We are again faced by the advent of yet another serious viral infection called novel coronavirus (2019-nCoV). Like all the other viral infections that affected several countries as a pandemic crisis, infection control and exposure guidelines are strictly implemented by all health professionals to make sure that prevention and management of this treacherous disease can be achieved. But how do health professionals help in this crusade to positively end the spread of viral infection?
Viral infection spread
What are viruses exactly? These are tiny germs that are made of genetic material inside of a protein coating. Viruses cause familiar infectious diseases such as the common colds, flu (influenza virus), and warts (human papillomavirus). They also cause severe illnesses such as HIV/AIDS, smallpox, and Ebola. They are different in bacteria in that they are self-limiting which means that they go away on their own after the infection. There is no need for a person to take antibiotics to fight them off unless the immune system of a person is severely compromised. The only common medications health professionals recommend would address the symptoms of the viral infection, like analgesics for pain, antipyretics for fever, etc.
How does a viral infection spread?
The spread or development of viral infection in a certain location is done the same way as bacterial infections. Health professionals advise people that both bacterial and viral infections can be transmitted through:
- Coughing or sneezing (body fluids)
- Contact with infected people (touching shaking hands, kissing, having sex, etc.)
- Exposure to contaminated surfaces, food, and water
- Getting in contact with infected creatures like pets, livestock (as food), and insects such as mosquitoes, fleas, and ticks
How do health professionals eradicate the spread of viral infections?
There are ways on how to stop the spread of the viral disease, and you can assume that all health professionals are aware of these steps. They can either loom as the viral bugs two ways – prevent the spread of the disease to other people, or avoid having them themselves so they won’t spread them too (also called healthcare-associated infections (HAIs)). The Centers for Disease Control and Prevention (CDC), as well as local and international health organizations, would always come up with information for the patient and health professionals on how to take care of themselves during a virus outbreak. As an example, the recent pandemic that we have to face, the novel Coronavirus (2019-nCoV) has made both the public and the health professionals all over the world alert as to how they should treat the virus and protect themselves from it. Here are some of the effective steps the medical team who are the first line of defense in the medical field should know so as not to be affected by this fast-spreading infection.
- Ensure that hospital facility policies and practices are in place and strictly enforced to minimize exposures to respiratory pathogens like 2019-nCoV
- Standard Precautions assume that every person is potentially infected or colonized with a pathogen that could be transmitted in the healthcare setting. Wearing personal protective equipment is not requested but is imperatively recommended.

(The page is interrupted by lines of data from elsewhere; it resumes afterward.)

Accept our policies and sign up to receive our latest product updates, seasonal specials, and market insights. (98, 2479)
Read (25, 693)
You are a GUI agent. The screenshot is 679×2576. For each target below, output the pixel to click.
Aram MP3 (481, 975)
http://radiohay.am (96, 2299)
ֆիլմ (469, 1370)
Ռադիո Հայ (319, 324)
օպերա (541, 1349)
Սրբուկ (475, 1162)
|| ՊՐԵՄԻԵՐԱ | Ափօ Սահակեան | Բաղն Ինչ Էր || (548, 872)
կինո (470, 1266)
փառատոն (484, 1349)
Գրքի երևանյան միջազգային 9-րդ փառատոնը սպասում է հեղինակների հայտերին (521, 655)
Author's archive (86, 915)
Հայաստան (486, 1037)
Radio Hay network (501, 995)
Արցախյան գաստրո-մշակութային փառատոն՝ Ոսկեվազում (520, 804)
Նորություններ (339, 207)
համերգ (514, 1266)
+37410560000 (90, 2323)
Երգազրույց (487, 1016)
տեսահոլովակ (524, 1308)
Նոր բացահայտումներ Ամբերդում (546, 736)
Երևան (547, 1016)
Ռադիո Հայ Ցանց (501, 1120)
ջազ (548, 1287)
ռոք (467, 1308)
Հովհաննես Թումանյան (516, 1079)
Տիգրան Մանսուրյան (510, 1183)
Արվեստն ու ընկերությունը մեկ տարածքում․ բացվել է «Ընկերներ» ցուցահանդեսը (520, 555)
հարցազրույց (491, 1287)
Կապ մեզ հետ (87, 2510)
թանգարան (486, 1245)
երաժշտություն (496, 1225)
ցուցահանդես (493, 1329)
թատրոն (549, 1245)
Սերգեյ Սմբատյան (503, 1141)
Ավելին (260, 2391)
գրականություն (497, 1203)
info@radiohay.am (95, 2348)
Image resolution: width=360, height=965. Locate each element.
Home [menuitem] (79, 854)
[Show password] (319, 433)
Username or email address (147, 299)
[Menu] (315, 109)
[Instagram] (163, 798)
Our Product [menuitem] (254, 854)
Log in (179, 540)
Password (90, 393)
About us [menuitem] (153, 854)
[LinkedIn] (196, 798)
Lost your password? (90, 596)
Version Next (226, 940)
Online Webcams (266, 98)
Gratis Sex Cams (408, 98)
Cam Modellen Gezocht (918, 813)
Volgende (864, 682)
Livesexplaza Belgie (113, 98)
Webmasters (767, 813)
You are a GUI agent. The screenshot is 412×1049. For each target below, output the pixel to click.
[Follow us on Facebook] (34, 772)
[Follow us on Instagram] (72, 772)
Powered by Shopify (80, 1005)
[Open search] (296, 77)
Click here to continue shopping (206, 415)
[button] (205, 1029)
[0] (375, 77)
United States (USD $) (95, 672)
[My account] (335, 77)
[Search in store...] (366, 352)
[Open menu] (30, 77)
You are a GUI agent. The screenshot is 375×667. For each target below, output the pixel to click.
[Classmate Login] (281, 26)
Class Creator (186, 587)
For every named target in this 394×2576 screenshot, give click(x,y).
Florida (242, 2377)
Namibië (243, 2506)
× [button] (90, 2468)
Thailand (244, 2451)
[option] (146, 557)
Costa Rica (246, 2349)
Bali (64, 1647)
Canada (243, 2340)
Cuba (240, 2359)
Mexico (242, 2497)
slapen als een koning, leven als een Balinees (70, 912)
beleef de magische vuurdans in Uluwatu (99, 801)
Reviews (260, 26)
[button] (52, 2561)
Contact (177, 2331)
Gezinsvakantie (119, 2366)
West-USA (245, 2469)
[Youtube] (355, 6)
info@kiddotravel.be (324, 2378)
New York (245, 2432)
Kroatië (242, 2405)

- Hand hygiene and handwashing techniques before and after patient interaction are a must
- Health professionals should establish procedures to monitor, manage, and train visitors of the patient so as not to encourage the spread of the disease.
- If a health professional is stricken by the virus, monitor the healthcare staff the same way as you monitor the patients and patients under investigation (PUIs)
- To effectively prevent viral infection even before the spread in your area, inquire about the necessary vaccines that you can have to protect your body and increase your immunity to the disease.